• WORK REQUEST:
After locating the line that contains "View analytics for the lawsuit tweet", give that line and all the rest through the end of the entries again exactly, leaving the pictures out.
....................
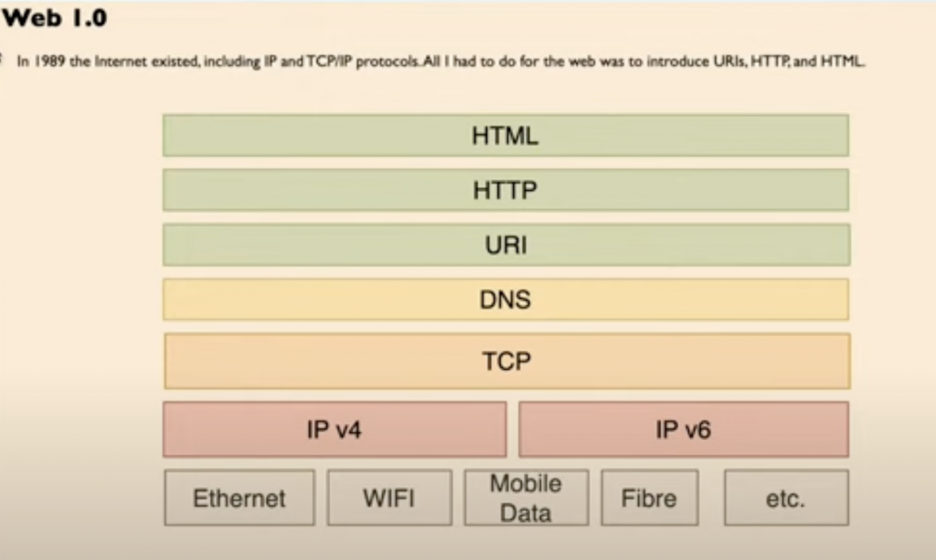
Task: Click the WIFI box
Action: coord(389,497)
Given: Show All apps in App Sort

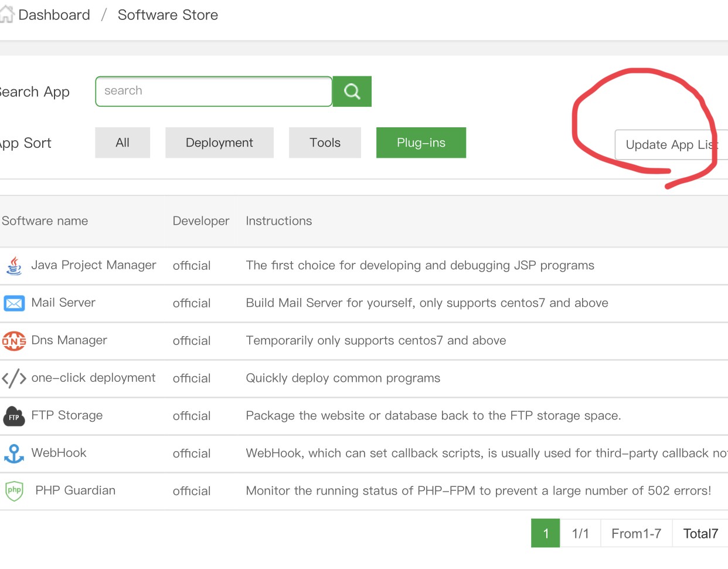Looking at the screenshot, I should [123, 143].
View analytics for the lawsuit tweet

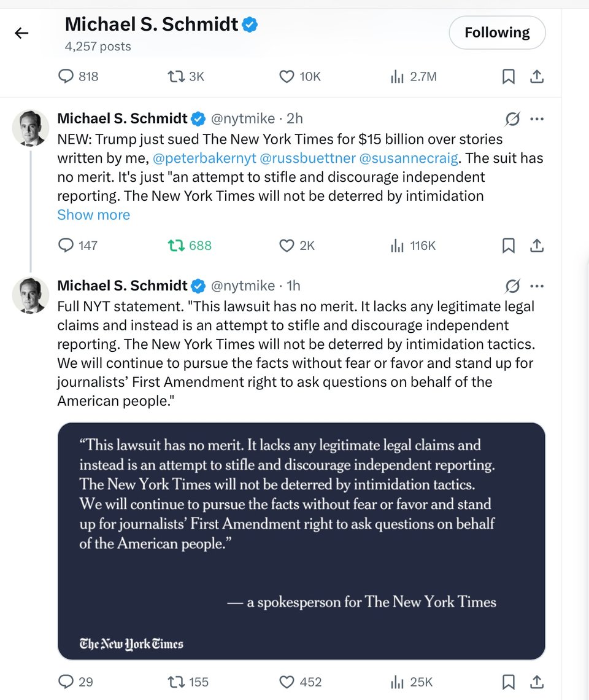point(397,245)
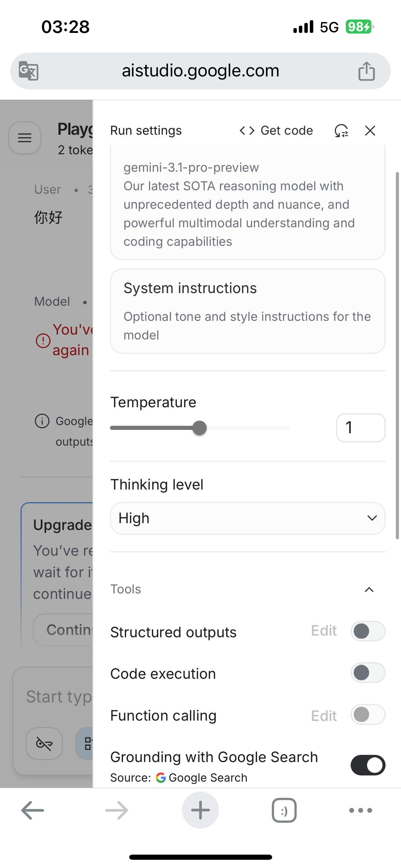Open the gemini-3.1-pro-preview model selector card

click(247, 202)
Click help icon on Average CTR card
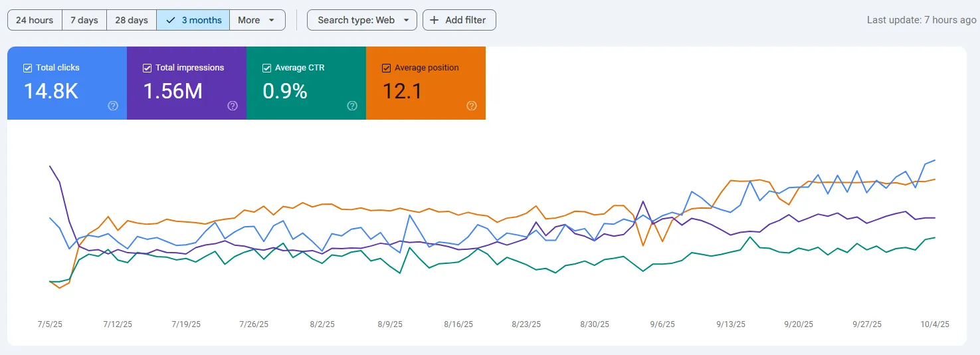980x355 pixels. pos(352,106)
....................
• ANSWER TO THE EXERCISE:
View analytics for the lawsuit tweet

point(397,245)
Open the gemini-3.1-pro-preview model selector card

click(247, 202)
Click help icon on Average CTR card
980x355 pixels. pos(352,106)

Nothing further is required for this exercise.